Problem to work on: Which lines below fall between the one containing "Screen dimensions: 499x676" and the one containing "Screen dimensions: 1148x1036"? Repeat them exactly, counting both of those lines, and add nothing else.

Material supplied:
- - - -

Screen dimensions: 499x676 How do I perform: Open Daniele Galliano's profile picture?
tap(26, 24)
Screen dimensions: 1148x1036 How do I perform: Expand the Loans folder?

- - - -

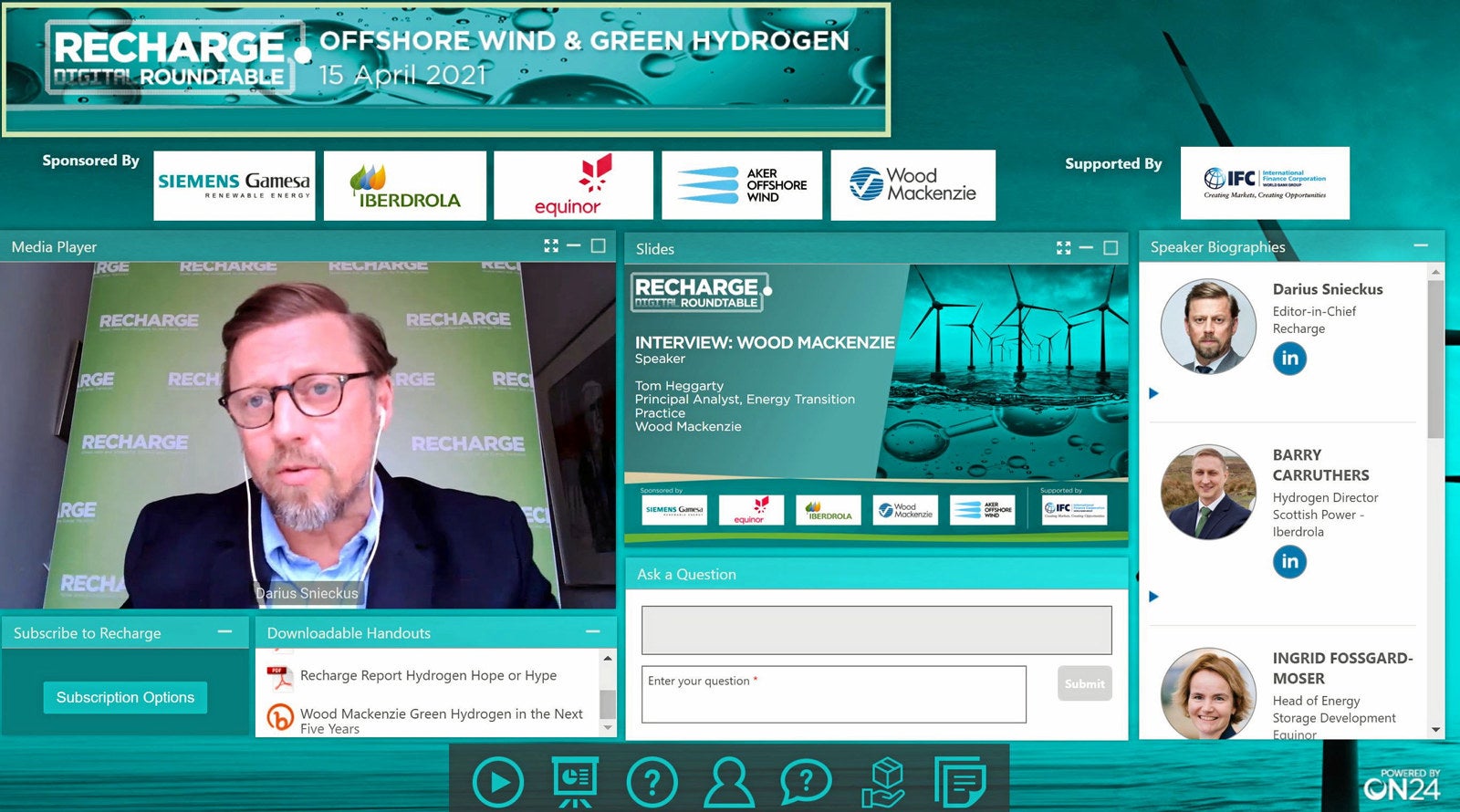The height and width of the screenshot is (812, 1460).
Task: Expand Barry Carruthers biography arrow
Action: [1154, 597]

- - - -

Solved problem:
Screen dimensions: 499x676 How do I perform: Open Daniele Galliano's profile picture?
tap(26, 24)
Screen dimensions: 1148x1036 How do I perform: Expand the Loans folder?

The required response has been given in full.